## INFORMATION
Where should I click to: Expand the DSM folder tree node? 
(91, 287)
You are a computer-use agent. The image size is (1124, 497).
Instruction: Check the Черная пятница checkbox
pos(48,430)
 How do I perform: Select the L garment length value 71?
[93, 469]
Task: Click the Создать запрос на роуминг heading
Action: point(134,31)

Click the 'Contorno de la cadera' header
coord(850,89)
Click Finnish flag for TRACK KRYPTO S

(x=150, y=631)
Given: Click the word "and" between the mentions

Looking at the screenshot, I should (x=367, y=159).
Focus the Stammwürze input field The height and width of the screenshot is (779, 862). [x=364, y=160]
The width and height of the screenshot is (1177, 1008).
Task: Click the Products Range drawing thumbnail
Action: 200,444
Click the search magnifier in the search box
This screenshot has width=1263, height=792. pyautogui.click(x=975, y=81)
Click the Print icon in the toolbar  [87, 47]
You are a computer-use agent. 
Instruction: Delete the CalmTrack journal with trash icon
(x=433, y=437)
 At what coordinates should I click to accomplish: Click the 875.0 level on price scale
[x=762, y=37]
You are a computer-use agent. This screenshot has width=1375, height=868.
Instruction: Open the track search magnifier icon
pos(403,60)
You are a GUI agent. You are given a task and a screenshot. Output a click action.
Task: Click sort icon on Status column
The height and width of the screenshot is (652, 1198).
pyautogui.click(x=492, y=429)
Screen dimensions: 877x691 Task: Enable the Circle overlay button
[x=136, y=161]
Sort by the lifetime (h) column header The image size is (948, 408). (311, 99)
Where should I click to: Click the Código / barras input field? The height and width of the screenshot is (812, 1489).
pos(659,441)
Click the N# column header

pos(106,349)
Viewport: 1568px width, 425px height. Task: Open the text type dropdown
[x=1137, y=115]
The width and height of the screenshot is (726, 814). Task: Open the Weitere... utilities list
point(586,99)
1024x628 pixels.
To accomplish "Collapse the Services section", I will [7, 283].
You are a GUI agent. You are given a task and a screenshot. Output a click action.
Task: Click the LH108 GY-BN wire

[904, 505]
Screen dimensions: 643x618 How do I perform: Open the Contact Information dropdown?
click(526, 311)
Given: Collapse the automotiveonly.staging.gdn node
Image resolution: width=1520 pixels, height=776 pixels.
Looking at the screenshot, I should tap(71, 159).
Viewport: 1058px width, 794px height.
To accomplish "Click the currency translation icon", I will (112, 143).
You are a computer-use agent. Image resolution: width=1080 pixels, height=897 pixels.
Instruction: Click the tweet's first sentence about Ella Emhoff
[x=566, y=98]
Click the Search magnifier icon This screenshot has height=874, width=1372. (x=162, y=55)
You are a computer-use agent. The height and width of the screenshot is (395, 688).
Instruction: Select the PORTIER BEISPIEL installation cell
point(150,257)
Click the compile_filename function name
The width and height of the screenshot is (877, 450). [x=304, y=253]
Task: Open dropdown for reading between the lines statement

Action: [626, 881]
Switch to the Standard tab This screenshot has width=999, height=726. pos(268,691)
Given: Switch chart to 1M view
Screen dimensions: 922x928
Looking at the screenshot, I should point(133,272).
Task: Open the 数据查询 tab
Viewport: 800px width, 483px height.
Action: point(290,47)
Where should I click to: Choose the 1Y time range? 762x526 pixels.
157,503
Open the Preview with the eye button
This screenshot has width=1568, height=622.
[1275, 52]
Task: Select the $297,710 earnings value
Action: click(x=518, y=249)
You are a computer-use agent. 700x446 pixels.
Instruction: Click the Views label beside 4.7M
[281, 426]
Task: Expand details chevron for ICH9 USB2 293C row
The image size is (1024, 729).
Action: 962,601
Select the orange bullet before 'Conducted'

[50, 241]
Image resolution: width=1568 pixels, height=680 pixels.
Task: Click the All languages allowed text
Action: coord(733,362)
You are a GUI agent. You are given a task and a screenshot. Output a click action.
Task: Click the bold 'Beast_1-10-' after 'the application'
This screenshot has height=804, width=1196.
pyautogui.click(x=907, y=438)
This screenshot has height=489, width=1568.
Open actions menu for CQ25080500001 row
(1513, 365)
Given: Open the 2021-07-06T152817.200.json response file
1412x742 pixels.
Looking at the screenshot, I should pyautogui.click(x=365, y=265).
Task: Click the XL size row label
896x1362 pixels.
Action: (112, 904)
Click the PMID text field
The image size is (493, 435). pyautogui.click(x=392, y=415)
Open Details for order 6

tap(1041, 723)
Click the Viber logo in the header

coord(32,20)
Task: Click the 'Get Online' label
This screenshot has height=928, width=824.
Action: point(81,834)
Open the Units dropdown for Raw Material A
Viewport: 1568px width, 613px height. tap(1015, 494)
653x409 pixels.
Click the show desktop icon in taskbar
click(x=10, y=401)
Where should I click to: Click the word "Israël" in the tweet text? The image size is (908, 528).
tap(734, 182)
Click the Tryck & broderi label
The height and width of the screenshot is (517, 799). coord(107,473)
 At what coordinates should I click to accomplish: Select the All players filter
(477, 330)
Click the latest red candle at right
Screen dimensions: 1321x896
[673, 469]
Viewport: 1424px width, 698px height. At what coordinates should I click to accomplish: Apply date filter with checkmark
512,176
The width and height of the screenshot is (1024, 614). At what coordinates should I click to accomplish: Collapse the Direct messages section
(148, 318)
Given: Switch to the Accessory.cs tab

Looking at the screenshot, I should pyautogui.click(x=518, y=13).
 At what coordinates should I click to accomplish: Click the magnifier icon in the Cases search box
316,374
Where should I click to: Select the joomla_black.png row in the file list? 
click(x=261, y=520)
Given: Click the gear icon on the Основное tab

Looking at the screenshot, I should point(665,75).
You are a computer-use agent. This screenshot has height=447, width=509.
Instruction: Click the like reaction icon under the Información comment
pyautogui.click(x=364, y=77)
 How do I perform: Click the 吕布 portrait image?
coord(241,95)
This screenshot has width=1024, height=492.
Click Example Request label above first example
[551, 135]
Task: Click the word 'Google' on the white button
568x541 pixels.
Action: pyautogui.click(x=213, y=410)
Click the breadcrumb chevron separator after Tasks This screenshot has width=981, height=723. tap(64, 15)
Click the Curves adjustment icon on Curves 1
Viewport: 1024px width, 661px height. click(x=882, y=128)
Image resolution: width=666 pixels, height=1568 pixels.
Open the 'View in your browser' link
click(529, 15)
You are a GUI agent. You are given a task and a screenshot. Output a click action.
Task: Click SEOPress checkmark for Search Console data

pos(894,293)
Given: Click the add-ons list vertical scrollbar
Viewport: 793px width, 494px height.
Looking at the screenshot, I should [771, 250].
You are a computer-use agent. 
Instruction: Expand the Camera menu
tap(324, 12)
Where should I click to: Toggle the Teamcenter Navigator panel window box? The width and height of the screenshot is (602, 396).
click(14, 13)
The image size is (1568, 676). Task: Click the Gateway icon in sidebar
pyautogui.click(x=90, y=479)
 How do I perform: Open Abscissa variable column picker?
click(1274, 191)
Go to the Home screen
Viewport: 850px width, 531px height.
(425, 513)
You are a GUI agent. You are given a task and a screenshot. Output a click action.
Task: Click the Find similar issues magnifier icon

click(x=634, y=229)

## ABOUT THIS TASK
Select every line above that contains the word "after", and copy it.

## EXERCISE RESPONSE
Task: Click the bold 'Beast_1-10-' after 'the application'
Click the breadcrumb chevron separator after Tasks This screenshot has width=981, height=723. tap(64, 15)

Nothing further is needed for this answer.